Greater Expected Outcome

Solution & Explanation

To determine which scenario yields a higher expected outcome, we must compare the expected values of two different processes:

1. Squaring a Single Number:

   • Select a single number, $X$, uniformly from the set $\{1, 2, ..., N\}$.
   • Compute the expected value of $X^2$.
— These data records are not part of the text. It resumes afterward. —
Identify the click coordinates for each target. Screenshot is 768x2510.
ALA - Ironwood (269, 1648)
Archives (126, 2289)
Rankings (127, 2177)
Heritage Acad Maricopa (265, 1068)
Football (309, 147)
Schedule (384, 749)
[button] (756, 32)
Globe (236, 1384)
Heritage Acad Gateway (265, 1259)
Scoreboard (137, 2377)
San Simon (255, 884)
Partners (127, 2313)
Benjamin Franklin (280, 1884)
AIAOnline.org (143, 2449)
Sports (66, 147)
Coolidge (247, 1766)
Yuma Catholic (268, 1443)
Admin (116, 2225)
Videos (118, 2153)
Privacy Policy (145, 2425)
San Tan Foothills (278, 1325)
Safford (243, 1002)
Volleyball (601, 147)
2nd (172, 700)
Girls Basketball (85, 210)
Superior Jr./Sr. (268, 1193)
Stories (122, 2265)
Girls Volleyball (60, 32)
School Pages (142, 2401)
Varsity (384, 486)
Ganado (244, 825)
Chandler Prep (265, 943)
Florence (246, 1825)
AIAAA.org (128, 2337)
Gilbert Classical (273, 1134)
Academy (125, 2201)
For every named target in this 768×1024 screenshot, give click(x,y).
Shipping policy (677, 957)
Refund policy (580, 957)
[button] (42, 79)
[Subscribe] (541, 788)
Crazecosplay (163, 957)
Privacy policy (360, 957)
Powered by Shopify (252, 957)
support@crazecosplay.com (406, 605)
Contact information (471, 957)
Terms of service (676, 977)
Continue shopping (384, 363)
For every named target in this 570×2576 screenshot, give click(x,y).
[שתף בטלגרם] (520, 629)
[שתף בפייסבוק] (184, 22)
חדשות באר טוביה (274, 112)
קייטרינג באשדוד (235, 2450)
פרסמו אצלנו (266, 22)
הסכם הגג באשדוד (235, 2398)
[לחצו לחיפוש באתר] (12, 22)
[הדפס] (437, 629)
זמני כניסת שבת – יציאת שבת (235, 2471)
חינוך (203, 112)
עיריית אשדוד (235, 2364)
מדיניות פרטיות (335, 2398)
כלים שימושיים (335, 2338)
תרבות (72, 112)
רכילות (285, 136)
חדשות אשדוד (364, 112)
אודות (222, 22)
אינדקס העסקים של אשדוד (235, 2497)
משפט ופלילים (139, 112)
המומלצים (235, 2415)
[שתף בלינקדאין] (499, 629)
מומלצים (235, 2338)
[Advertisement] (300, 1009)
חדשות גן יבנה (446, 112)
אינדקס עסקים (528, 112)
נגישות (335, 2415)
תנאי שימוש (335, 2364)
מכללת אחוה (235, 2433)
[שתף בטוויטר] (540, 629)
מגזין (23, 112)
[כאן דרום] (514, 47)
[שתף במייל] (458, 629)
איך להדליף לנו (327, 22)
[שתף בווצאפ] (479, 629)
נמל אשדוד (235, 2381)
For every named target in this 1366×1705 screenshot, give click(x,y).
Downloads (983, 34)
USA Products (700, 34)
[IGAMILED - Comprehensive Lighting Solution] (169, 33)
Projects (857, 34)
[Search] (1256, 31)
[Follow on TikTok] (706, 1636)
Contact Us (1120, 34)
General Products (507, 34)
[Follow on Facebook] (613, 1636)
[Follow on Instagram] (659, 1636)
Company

2. Multiplying Two Numbers:

   • Select two numbers, $X_1$ and $X_2$, independently and uniformly from the set $\{1, 2, ..., N\}$.
   • Compute the expected value of $X_1 \times X_2$.

Mathematical Formulation:

1. Expected Value of Squaring a Single Number:

• The expected value $E(X^2)$ is calculated as: $E(X^2) = \frac{1}{N} \sum_{x=1}^{N} x^2$

• Using the formula for the sum of squares: $\sum_{x=1}^{N} x^2 = \frac{N(N+1)(2N+1)}{6}$

• Thus, $E(X^2) = \frac{1}{N} \times \frac{N(N+1)(2N+1)}{6} = \frac{(N+1)(2N+1)}{6}$

2. Expected Value of Multiplying Two Numbers:

• The expected value $E(X_1 \times X_2)$ is: $E(X_1 \times X_2) = E(X_1) \times E(X_2)$

• Since $X_1$ and $X_2$ are independently drawn from the same distribution: $E(X) = \frac{1}{N} \sum_{x=1}^{N} x = \frac{N+1}{2}$

• Thus, $E(X_1 \times X_2) = \left(\frac{N+1}{2}\right)^2$

Comparing the Expected Values:

• Variance Insight:

  • The variance of a uniform distribution is given by: $Var(X) = E(X^2) - E(X)^2$

• From the variance formula, we know: $E(X^2) = Var(X) + E(X)^2$

• Since variance is always non-negative, it follows that: $E(X^2) \geq E(X)^2$

• Therefore, $E(X^2)$, which corresponds to squaring a single number, is always greater than or equal to $E(X_1 \times X_2)$, which corresponds to multiplying two numbers independently.

Conclusion:

The expected value of squaring a single number from 1 to $N$ is greater than the expected value of multiplying two independently drawn numbers from the same range. This is due to the inherent positive variance in the distribution, which ensures that $E(X^2)$ is greater than $E(X)^2$. Thus, the first scenario yields a higher expected outcome.